German mechanical engineer (1939–2021)

Jürgen Hubbert (24 July 1939 – 12 January 2021) was a German mechanical engineer and executive. A member of Mercedes-Benz's Board of Management, he helped oversee the production of several Mercedes-Benz road cars and played a significant role in Mercedes-Benz's involvement in motorsport.

== Life and career ==
Hubbert was born in 1939 and studied at the University of Stuttgart, graduating in 1965 with a degree in engineering. In the same year, he joined what was then Daimler-Benz AG, where he worked in the process development department of the Sindelfingen plant in various technical and planning functions. He oversaw the introduction of the various Mercedes-Benz road cars, including the A-Class, the M-Class, the CLK-Class, and the smart branding. Hubbert later became a member of the company's Board of Management, and his work for the Mercedes-Benz earned him the nickname Mister Mercedes. In the early 1990s, Hubbert began teaching engineering at the University of Karlsruhe, with the university giving him an honorary academic citizenship in 2015.

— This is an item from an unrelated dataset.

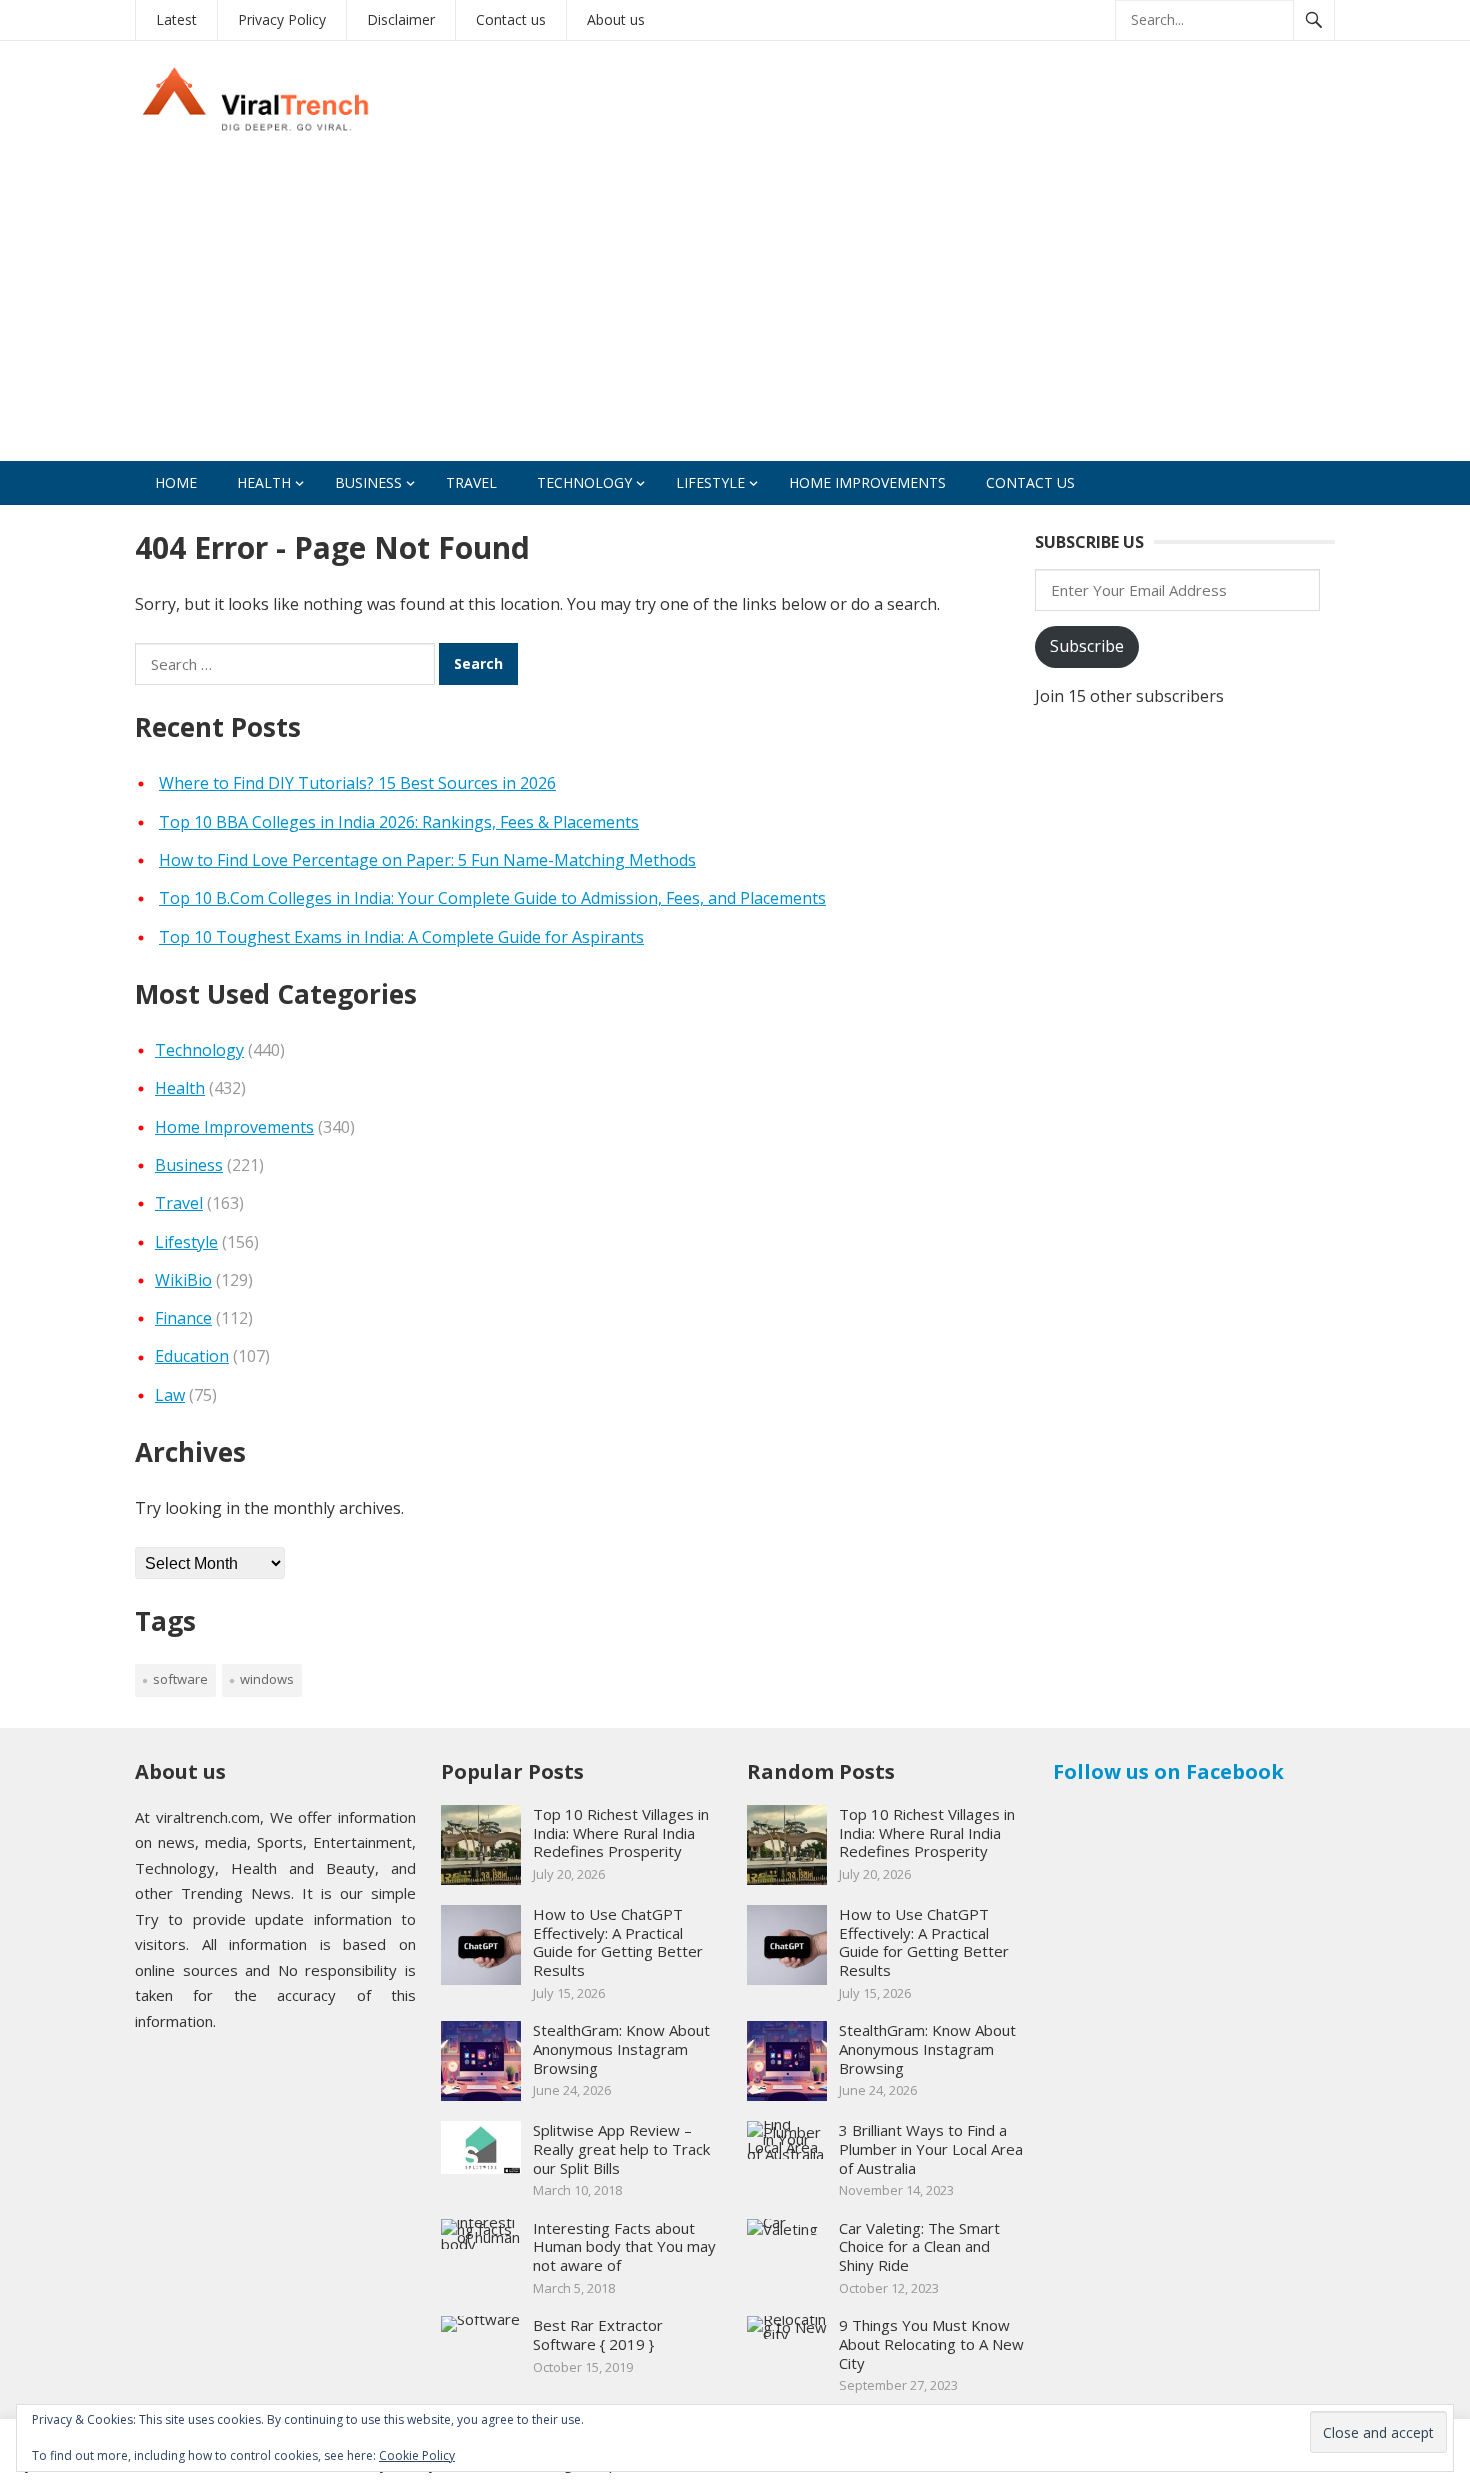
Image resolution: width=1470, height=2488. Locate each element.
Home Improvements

Hubbert played a key role in Mercedes-Benz's operations in motorsport, such as DTM, CART, and the company's re-entry into Formula One. He was also an essential part in the engine partnership with McLaren which began in that resulted in multiple world championships.

In 2002, Hubbert became the President of the Grand Prix World Championship, a proposed company which wanted to establish its own Grand Prix series from 2008 in competition with Formula 1.

Hubbert died on 12 January 2021 in Sindelfingen, at the age of 81.